WHAT TO PRODUCE
Retyping the records exactly, down to the last line, is the whole job.

(Data excerpts)
· · · · · · ·

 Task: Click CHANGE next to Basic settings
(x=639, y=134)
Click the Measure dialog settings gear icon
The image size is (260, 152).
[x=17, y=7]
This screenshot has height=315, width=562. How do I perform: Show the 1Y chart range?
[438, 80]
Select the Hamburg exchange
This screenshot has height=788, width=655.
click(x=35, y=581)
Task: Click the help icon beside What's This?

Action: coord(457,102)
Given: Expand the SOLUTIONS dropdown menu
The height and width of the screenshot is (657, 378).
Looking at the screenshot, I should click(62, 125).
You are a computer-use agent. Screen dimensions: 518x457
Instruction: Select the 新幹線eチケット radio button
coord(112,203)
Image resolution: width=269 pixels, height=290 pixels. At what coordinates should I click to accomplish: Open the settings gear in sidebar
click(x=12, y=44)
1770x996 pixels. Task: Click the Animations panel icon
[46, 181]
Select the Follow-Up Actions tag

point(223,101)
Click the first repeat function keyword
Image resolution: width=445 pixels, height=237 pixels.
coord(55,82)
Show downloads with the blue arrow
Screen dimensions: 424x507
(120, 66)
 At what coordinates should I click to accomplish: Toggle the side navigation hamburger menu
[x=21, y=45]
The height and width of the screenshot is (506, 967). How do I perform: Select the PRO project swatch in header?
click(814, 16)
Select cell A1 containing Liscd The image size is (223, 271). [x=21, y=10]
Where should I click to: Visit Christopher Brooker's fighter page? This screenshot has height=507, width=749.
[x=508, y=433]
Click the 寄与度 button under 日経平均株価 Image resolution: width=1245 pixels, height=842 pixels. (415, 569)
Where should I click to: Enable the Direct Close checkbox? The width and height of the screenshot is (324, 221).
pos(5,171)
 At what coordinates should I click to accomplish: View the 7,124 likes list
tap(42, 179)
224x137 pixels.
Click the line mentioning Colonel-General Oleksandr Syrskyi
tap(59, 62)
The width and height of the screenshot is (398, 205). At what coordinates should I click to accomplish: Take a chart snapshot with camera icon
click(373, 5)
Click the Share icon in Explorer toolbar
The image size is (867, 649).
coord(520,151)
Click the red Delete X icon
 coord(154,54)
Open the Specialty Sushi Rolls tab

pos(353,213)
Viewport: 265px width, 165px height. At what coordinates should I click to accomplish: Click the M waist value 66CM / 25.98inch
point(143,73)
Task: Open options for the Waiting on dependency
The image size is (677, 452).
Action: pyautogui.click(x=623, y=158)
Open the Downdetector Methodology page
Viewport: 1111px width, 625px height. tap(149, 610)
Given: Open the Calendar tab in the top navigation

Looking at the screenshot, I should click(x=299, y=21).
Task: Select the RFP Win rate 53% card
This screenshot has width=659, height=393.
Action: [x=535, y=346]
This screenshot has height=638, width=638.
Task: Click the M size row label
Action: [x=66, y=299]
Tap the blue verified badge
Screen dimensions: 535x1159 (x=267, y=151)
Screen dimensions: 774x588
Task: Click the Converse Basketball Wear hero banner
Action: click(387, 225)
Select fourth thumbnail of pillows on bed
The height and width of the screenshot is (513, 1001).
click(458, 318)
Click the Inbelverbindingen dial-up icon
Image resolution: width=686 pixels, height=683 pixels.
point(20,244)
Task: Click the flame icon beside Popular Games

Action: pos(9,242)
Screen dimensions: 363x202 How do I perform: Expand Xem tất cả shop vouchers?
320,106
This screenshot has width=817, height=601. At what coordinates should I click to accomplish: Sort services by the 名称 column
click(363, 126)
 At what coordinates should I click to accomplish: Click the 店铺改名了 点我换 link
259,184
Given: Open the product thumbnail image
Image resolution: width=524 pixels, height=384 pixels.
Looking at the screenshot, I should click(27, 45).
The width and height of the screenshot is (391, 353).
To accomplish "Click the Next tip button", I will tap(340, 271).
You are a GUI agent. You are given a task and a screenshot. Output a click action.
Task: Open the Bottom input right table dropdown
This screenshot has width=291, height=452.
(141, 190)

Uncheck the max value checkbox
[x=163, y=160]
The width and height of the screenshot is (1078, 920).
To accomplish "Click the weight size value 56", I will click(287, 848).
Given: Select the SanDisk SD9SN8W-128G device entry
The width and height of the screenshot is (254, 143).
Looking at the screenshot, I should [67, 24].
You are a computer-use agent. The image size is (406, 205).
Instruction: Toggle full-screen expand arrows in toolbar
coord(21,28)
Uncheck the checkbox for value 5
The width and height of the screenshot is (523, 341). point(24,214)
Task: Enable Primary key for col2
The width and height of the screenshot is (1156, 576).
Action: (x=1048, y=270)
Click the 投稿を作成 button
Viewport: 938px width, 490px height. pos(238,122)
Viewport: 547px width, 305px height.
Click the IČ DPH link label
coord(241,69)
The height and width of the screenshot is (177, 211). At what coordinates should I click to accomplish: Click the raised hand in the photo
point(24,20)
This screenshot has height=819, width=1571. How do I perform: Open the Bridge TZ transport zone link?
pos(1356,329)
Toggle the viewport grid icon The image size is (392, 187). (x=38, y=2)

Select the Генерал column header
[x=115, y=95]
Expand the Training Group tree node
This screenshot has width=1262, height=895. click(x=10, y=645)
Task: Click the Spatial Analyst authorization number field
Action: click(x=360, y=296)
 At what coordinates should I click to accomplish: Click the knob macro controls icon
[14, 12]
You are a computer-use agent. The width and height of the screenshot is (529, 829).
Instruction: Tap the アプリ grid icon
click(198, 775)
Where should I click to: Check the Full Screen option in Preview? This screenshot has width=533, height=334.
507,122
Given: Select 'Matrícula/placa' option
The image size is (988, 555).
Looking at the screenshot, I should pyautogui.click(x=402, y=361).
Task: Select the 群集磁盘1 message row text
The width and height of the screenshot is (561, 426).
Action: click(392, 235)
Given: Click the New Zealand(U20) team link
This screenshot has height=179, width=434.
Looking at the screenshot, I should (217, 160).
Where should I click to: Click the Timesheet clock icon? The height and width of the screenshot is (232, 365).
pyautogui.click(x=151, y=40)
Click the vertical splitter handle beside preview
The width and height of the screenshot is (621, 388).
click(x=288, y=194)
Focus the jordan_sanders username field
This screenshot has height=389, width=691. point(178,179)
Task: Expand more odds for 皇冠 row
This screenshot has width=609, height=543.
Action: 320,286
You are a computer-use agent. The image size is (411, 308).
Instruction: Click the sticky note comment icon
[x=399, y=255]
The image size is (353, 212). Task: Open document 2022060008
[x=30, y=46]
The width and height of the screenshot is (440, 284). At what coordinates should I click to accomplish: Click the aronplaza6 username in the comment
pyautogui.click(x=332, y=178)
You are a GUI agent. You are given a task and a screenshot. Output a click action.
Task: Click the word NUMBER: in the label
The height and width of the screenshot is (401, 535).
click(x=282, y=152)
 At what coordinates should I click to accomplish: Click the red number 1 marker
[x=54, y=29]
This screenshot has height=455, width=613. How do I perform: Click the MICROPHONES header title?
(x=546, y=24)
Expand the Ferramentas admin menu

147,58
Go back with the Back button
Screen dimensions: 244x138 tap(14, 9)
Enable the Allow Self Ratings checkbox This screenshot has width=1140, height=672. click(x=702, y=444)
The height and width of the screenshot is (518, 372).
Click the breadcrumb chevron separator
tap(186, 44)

· · · · · · ·

RESULT BELOW
 Task: Click CHANGE next to Basic settings
(x=639, y=134)
Click the Measure dialog settings gear icon
The image size is (260, 152).
[x=17, y=7]
This screenshot has height=315, width=562. How do I perform: Show the 1Y chart range?
[438, 80]
Select the Hamburg exchange
This screenshot has height=788, width=655.
click(x=35, y=581)
Task: Click the help icon beside What's This?

Action: coord(457,102)
Given: Expand the SOLUTIONS dropdown menu
The height and width of the screenshot is (657, 378).
Looking at the screenshot, I should click(62, 125).
You are a computer-use agent. Screen dimensions: 518x457
Instruction: Select the 新幹線eチケット radio button
coord(112,203)
Image resolution: width=269 pixels, height=290 pixels. At what coordinates should I click to accomplish: Open the settings gear in sidebar
click(x=12, y=44)
1770x996 pixels. Task: Click the Animations panel icon
[46, 181]
Select the Follow-Up Actions tag

point(223,101)
Click the first repeat function keyword
Image resolution: width=445 pixels, height=237 pixels.
coord(55,82)
Show downloads with the blue arrow
Screen dimensions: 424x507
(120, 66)
 At what coordinates should I click to accomplish: Toggle the side navigation hamburger menu
[x=21, y=45]
The height and width of the screenshot is (506, 967). How do I perform: Select the PRO project swatch in header?
click(814, 16)
Select cell A1 containing Liscd The image size is (223, 271). [x=21, y=10]
Where should I click to: Visit Christopher Brooker's fighter page? This screenshot has height=507, width=749.
[x=508, y=433]
Click the 寄与度 button under 日経平均株価 Image resolution: width=1245 pixels, height=842 pixels. (415, 569)
Where should I click to: Enable the Direct Close checkbox? The width and height of the screenshot is (324, 221).
pos(5,171)
 At what coordinates should I click to accomplish: View the 7,124 likes list
tap(42, 179)
224x137 pixels.
Click the line mentioning Colonel-General Oleksandr Syrskyi
tap(59, 62)
The width and height of the screenshot is (398, 205). At what coordinates should I click to accomplish: Take a chart snapshot with camera icon
click(373, 5)
Click the Share icon in Explorer toolbar
The image size is (867, 649).
coord(520,151)
Click the red Delete X icon
 coord(154,54)
Open the Specialty Sushi Rolls tab

pos(353,213)
Viewport: 265px width, 165px height. At what coordinates should I click to accomplish: Click the M waist value 66CM / 25.98inch
point(143,73)
Task: Open options for the Waiting on dependency
The image size is (677, 452).
Action: pyautogui.click(x=623, y=158)
Open the Downdetector Methodology page
Viewport: 1111px width, 625px height. tap(149, 610)
Given: Open the Calendar tab in the top navigation

Looking at the screenshot, I should click(x=299, y=21).
Task: Select the RFP Win rate 53% card
This screenshot has width=659, height=393.
Action: [x=535, y=346]
This screenshot has height=638, width=638.
Task: Click the M size row label
Action: [x=66, y=299]
Tap the blue verified badge
Screen dimensions: 535x1159 (x=267, y=151)
Screen dimensions: 774x588
Task: Click the Converse Basketball Wear hero banner
Action: click(387, 225)
Select fourth thumbnail of pillows on bed
The height and width of the screenshot is (513, 1001).
click(458, 318)
Click the Inbelverbindingen dial-up icon
Image resolution: width=686 pixels, height=683 pixels.
point(20,244)
Task: Click the flame icon beside Popular Games

Action: pos(9,242)
Screen dimensions: 363x202 How do I perform: Expand Xem tất cả shop vouchers?
320,106
This screenshot has width=817, height=601. At what coordinates should I click to accomplish: Sort services by the 名称 column
click(363, 126)
 At what coordinates should I click to accomplish: Click the 店铺改名了 点我换 link
259,184
Given: Open the product thumbnail image
Image resolution: width=524 pixels, height=384 pixels.
Looking at the screenshot, I should click(27, 45).
The width and height of the screenshot is (391, 353).
To accomplish "Click the Next tip button", I will tap(340, 271).
You are a GUI agent. You are given a task and a screenshot. Output a click action.
Task: Open the Bottom input right table dropdown
This screenshot has width=291, height=452.
(141, 190)

Uncheck the max value checkbox
[x=163, y=160]
The width and height of the screenshot is (1078, 920).
To accomplish "Click the weight size value 56", I will click(287, 848).
Given: Select the SanDisk SD9SN8W-128G device entry
The width and height of the screenshot is (254, 143).
Looking at the screenshot, I should [67, 24].
You are a computer-use agent. The image size is (406, 205).
Instruction: Toggle full-screen expand arrows in toolbar
coord(21,28)
Uncheck the checkbox for value 5
The width and height of the screenshot is (523, 341). point(24,214)
Task: Enable Primary key for col2
The width and height of the screenshot is (1156, 576).
Action: (x=1048, y=270)
Click the 投稿を作成 button
Viewport: 938px width, 490px height. pos(238,122)
Viewport: 547px width, 305px height.
Click the IČ DPH link label
coord(241,69)
The height and width of the screenshot is (177, 211). At what coordinates should I click to accomplish: Click the raised hand in the photo
point(24,20)
This screenshot has height=819, width=1571. How do I perform: Open the Bridge TZ transport zone link?
pos(1356,329)
Toggle the viewport grid icon The image size is (392, 187). (x=38, y=2)

Select the Генерал column header
[x=115, y=95]
Expand the Training Group tree node
This screenshot has width=1262, height=895. click(x=10, y=645)
Task: Click the Spatial Analyst authorization number field
Action: click(x=360, y=296)
 At what coordinates should I click to accomplish: Click the knob macro controls icon
[14, 12]
You are a computer-use agent. The width and height of the screenshot is (529, 829).
Instruction: Tap the アプリ grid icon
click(198, 775)
Where should I click to: Check the Full Screen option in Preview? This screenshot has width=533, height=334.
507,122
Given: Select 'Matrícula/placa' option
The image size is (988, 555).
Looking at the screenshot, I should pyautogui.click(x=402, y=361).
Task: Select the 群集磁盘1 message row text
The width and height of the screenshot is (561, 426).
Action: click(392, 235)
Given: Click the New Zealand(U20) team link
This screenshot has height=179, width=434.
Looking at the screenshot, I should (217, 160).
Where should I click to: Click the Timesheet clock icon? The height and width of the screenshot is (232, 365).
pyautogui.click(x=151, y=40)
Click the vertical splitter handle beside preview
The width and height of the screenshot is (621, 388).
click(x=288, y=194)
Focus the jordan_sanders username field
This screenshot has height=389, width=691. point(178,179)
Task: Expand more odds for 皇冠 row
This screenshot has width=609, height=543.
Action: 320,286
You are a computer-use agent. The image size is (411, 308).
Instruction: Click the sticky note comment icon
[x=399, y=255]
The image size is (353, 212). Task: Open document 2022060008
[x=30, y=46]
The width and height of the screenshot is (440, 284). At what coordinates should I click to accomplish: Click the aronplaza6 username in the comment
pyautogui.click(x=332, y=178)
You are a GUI agent. You are given a task and a screenshot. Output a click action.
Task: Click the word NUMBER: in the label
The height and width of the screenshot is (401, 535).
click(x=282, y=152)
 At what coordinates should I click to accomplish: Click the red number 1 marker
[x=54, y=29]
This screenshot has height=455, width=613. How do I perform: Click the MICROPHONES header title?
(x=546, y=24)
Expand the Ferramentas admin menu

147,58
Go back with the Back button
Screen dimensions: 244x138 tap(14, 9)
Enable the Allow Self Ratings checkbox This screenshot has width=1140, height=672. click(x=702, y=444)
The height and width of the screenshot is (518, 372).
Click the breadcrumb chevron separator
tap(186, 44)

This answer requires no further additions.